After five summers of journey and slaughter, the only loot I had amassed were the two lazuli stones around my neck.
The next morning brought a weak drizzle, and we slowed down.
“We will pace ourselves. Don’t ride the horses to death,” I said.
“Yeah, you never know when we’ll need them fresh. We might not be welcome,” said Noki.
“Did you see those men in the harbor? What a fate to starve here for five winters!” said Leke.
“They said that in Sirol, they have eaten the meat of woman and child to survive,” another of my men interjected.
“We’ll know soon enough,” I said.
As the weather improved around noon, our mood did as well. We had returned to the land of the strong, the soil that bred the warriors. The chariots of the Goddess had smoothed the earth flat for the horses to gallop on and made the meadows bountiful for the animals to graze. There was plenty of fresh water and life, unlike the steppe, the deserts, the seas and the salt lakes we had journeyed to. Th
is was the land that bore iron for the blades, strong maple heartwood for the bows.
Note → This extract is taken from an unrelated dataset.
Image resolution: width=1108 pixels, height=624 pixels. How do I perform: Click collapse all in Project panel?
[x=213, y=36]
It was a land without temples or castles, its only church and god being the Sun who painted small ponds and winding rivers with the colors of the redcurrant, the peach, and the apricot at dawn and in the late evening.
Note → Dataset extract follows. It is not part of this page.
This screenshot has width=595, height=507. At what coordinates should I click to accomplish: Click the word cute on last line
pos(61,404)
Thirty-five thousand we had abandoned in Sirol. Old men, women, and children together with a handful of warriors. They would need Stories—about the campaigns of yesterday and the hope of tomorrow—and I had to bring them.
“What do you think we’ll find?” Noki asked.
“We are back,” was all I said.
Leke was not intoxicated by the dream of the Forest, and he was talking more sense than me. “Maybe we’ll find only corpses and ashes. Whoever is alive, we don’t know if he’s friend or enemy anymore. Many moons have passed,” he said. “Let’s stop for the night on Jackal’s Hill before the camp. Send someone down to see what’s going on.”
It was late on the third evening when one of the men shouted, “There!” pointing toward wisps of smoke rising to the north.
We headed for them, and found a bunch of tents and a few huts.
“Only three men, a few women and children. A few goats. They say they are farmers,” said Leke.
“How do you know what they are saying?” I asked.
“They are of the Tribe, Da-Ren,” he said.
“Farmers? Of the Tribe? And so close to Sirol?”
“Hear this! One of them said that these are Sani’s farms and he’ll crucify us if we harm them.”
“Sani’s farms…” I repeated the words to grasp their meaning.
“So, what do we do?” asked Leke. “The men are hungry.”
“Get a couple of goats. Don’t hurt the men.”
“There are a couple of women,” said Lebas, looking at me, waiting for my approval.
“No, none of this. You wait,” I said. “We are close to Sirol.”
“Firstblade, we’re only a day away, if we send someone over those hills he’d see the fires,” said Leke.